The increased loosening of medial screws may be explained by the heterogeneity of trabecular bone within a vertebral body. Hulme and colleagues found reduced trabecular bone volume fraction, trabecular thickness, and trabecular number in center of cadaver vertebra compared to the peripheral regions.22 In addition, these authors found that the endplate’s outer ring (ring apophysis) was significantly thicker than its central region. Taken together, these data suggest that screws inserted laterally into areas of the vertebra that have thicker endplates and better trabecular microstructure may provide superior fixation than screws placed more centrally. The inherent heterogeneity in human vertebral trabecular bone and endplates should be considered when designing implants for fixation to the vertebral body.
Although the technique presented in this study provides improvements to current two-dimensional methods such as histology and radiography, there are limitations that must be considered when using this procedure to quantify damage at the bone-implant interface. In order to measure screw hole volume, we needed to remove screws to prevent metal artifacts during micro-CT scans. Removal of screws may artificially increase the hole volume. Our study found that screw removal increased hole volume less than 10% and was similar for AP+C or IFC constructs. Therefore, this technique may not provide sufficient sensitivity if attempting to detect very small changes in screw hole volume. Future studies will allow for implants to remain within the bone during micro-CT scans and investigate the ability of metal artifact reduction methods to clearly visualize the boneimplant interface. In addition, it is important to note that this method provides a measure of damage to bone surrounding the implant. Although this metric is related to loss of fixation, mechanical testing (e.g. spine range of motion) should also be performed when possible to get a functional measure of fixation strength.

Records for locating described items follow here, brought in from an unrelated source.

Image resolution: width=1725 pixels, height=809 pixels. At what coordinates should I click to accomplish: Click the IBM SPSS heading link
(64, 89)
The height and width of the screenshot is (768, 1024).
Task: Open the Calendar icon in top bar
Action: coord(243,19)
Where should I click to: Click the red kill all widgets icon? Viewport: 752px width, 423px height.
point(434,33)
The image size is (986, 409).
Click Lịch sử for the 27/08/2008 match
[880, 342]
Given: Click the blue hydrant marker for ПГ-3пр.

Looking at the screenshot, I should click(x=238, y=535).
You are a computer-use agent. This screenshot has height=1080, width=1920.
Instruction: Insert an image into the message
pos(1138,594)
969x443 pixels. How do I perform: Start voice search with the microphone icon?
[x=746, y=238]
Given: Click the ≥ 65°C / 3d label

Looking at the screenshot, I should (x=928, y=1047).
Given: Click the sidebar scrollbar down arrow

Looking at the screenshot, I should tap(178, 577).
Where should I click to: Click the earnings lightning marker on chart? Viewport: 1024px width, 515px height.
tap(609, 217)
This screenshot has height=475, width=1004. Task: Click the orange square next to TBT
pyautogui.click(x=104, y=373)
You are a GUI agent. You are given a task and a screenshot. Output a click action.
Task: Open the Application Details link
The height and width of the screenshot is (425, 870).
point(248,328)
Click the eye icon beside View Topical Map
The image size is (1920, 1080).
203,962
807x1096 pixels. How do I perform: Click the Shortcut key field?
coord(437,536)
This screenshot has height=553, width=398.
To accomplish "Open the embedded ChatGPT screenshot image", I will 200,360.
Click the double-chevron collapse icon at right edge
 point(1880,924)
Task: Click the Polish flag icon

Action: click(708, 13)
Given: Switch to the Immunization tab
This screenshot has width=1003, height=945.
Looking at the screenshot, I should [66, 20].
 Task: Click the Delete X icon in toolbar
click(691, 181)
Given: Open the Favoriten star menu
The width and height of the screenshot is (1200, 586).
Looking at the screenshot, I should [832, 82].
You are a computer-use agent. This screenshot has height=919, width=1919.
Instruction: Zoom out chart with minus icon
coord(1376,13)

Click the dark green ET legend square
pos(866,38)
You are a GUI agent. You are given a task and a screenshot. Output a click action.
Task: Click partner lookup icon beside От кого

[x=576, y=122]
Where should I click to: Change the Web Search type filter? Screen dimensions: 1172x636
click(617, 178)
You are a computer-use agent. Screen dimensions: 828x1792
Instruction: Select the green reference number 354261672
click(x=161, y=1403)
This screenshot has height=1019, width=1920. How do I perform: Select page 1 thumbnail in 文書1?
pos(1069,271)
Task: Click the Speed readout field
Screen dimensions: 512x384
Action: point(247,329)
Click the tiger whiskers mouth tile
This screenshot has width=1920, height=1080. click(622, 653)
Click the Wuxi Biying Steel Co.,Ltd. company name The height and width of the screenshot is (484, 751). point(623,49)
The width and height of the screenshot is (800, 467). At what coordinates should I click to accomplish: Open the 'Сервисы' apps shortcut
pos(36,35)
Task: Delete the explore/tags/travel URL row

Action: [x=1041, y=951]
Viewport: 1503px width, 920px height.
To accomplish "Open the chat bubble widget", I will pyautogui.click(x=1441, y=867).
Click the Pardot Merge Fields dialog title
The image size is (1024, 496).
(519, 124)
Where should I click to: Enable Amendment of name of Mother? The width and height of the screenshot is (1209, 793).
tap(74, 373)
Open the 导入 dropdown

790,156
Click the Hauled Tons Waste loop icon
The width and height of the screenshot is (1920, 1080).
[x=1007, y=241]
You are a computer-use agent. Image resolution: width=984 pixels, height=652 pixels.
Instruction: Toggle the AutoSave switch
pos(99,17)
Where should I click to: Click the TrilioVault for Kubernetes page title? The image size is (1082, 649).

This study found that integrated fixation cage screws created greater vertebral bone damage compared to anterior plate with standard cage screws. The use of high resolution micro-CT scanning and image processing techniques improves on existing radiographic techniques to quantitatively assess damage created from loosening of implants. This method can be used in future cadaveric studies to investigate screw performance in a variety of spinal devices.
The authors report no relevant financial disclosures or conflicts of interest.